=== Data provided ===
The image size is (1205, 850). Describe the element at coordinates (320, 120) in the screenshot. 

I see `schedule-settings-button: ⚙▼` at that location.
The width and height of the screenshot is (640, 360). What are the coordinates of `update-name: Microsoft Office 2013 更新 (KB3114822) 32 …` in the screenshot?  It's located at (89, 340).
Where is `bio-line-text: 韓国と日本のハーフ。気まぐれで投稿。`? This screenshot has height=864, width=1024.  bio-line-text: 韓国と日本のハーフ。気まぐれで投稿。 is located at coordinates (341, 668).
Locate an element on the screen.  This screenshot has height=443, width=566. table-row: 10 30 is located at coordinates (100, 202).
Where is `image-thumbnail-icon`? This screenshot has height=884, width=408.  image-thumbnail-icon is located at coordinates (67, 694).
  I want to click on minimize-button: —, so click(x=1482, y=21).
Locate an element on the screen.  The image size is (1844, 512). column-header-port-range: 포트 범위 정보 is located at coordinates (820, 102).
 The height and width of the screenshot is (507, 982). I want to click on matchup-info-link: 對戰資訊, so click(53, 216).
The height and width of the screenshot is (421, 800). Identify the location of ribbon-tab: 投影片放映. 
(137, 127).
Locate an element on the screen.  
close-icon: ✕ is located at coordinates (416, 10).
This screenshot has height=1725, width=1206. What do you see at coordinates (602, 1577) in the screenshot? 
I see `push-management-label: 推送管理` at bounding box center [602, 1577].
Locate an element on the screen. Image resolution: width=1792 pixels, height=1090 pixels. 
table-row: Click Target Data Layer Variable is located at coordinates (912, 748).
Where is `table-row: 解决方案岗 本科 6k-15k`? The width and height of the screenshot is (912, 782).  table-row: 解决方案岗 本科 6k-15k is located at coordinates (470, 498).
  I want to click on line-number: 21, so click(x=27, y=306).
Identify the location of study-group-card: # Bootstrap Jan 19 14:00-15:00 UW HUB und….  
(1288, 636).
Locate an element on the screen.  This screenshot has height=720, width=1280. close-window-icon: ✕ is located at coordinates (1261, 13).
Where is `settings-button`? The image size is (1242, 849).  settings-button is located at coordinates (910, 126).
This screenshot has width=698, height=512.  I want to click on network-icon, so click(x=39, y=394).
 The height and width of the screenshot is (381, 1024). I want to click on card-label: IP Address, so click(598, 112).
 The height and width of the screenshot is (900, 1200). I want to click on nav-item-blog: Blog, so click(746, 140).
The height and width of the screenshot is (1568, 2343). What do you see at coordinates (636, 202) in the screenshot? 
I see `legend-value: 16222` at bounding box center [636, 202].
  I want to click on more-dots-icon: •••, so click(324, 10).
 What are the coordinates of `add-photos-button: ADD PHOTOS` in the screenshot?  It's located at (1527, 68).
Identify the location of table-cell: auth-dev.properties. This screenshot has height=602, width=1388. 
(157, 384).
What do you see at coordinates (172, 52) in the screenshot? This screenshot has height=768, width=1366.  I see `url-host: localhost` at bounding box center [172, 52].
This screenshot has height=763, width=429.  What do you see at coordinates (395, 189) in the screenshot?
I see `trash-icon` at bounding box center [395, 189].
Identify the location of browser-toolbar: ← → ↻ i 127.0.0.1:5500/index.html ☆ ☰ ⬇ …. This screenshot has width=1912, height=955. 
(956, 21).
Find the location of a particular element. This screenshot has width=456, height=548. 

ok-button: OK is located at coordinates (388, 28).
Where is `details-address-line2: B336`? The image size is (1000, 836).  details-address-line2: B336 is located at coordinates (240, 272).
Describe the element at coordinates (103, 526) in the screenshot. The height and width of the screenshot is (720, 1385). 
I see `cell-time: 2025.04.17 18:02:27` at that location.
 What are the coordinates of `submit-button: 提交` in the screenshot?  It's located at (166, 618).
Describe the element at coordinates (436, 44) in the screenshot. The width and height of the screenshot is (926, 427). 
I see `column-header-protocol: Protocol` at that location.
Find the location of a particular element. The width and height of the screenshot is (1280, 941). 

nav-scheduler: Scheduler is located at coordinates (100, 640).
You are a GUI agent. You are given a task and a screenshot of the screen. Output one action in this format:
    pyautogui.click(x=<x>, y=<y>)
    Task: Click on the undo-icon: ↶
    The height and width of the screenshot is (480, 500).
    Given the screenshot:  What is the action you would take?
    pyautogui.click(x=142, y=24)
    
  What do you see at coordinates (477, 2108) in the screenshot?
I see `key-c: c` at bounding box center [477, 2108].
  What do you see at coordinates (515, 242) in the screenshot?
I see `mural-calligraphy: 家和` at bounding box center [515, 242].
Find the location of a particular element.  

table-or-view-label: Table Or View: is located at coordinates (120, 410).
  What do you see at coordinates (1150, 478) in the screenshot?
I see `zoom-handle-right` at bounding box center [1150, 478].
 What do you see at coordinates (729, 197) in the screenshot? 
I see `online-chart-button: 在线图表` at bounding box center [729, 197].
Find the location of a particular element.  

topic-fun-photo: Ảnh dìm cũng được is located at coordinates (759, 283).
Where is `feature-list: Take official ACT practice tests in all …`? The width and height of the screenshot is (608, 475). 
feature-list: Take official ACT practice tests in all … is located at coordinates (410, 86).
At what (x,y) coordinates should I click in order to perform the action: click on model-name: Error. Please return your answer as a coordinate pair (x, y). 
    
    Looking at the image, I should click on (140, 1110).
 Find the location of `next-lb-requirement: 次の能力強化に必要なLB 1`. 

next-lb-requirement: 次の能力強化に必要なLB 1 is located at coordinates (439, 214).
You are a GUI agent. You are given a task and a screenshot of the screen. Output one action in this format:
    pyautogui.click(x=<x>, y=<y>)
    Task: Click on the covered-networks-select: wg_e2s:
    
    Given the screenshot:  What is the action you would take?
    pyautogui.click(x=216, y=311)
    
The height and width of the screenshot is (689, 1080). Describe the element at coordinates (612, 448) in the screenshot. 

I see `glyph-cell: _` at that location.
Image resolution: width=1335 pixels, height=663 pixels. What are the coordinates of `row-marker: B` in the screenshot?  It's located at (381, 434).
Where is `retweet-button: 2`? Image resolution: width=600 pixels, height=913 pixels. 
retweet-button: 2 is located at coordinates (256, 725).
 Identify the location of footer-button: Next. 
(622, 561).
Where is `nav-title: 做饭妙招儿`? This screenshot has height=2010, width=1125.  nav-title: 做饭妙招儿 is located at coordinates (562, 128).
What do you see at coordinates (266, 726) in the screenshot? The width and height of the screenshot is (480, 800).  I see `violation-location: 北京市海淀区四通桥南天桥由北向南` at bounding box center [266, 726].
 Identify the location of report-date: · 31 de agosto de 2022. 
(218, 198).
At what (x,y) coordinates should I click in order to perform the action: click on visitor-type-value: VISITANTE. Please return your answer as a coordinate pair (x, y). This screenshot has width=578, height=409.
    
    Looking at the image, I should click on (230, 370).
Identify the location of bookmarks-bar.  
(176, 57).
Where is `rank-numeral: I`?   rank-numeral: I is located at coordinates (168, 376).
===
=== Work task ===
Retype the part of the records that opens with the line containing "coordinates (240, 272)." and closes with the line containing "nav-scheduler: Scheduler is", copying both of those lines and everything between them character for character.

=== Result for this exercise ===
Where is `details-address-line2: B336`? The image size is (1000, 836).  details-address-line2: B336 is located at coordinates (240, 272).
Describe the element at coordinates (103, 526) in the screenshot. The height and width of the screenshot is (720, 1385). 
I see `cell-time: 2025.04.17 18:02:27` at that location.
 What are the coordinates of `submit-button: 提交` in the screenshot?  It's located at (166, 618).
Describe the element at coordinates (436, 44) in the screenshot. The width and height of the screenshot is (926, 427). 
I see `column-header-protocol: Protocol` at that location.
Find the location of a particular element. The width and height of the screenshot is (1280, 941). 

nav-scheduler: Scheduler is located at coordinates (100, 640).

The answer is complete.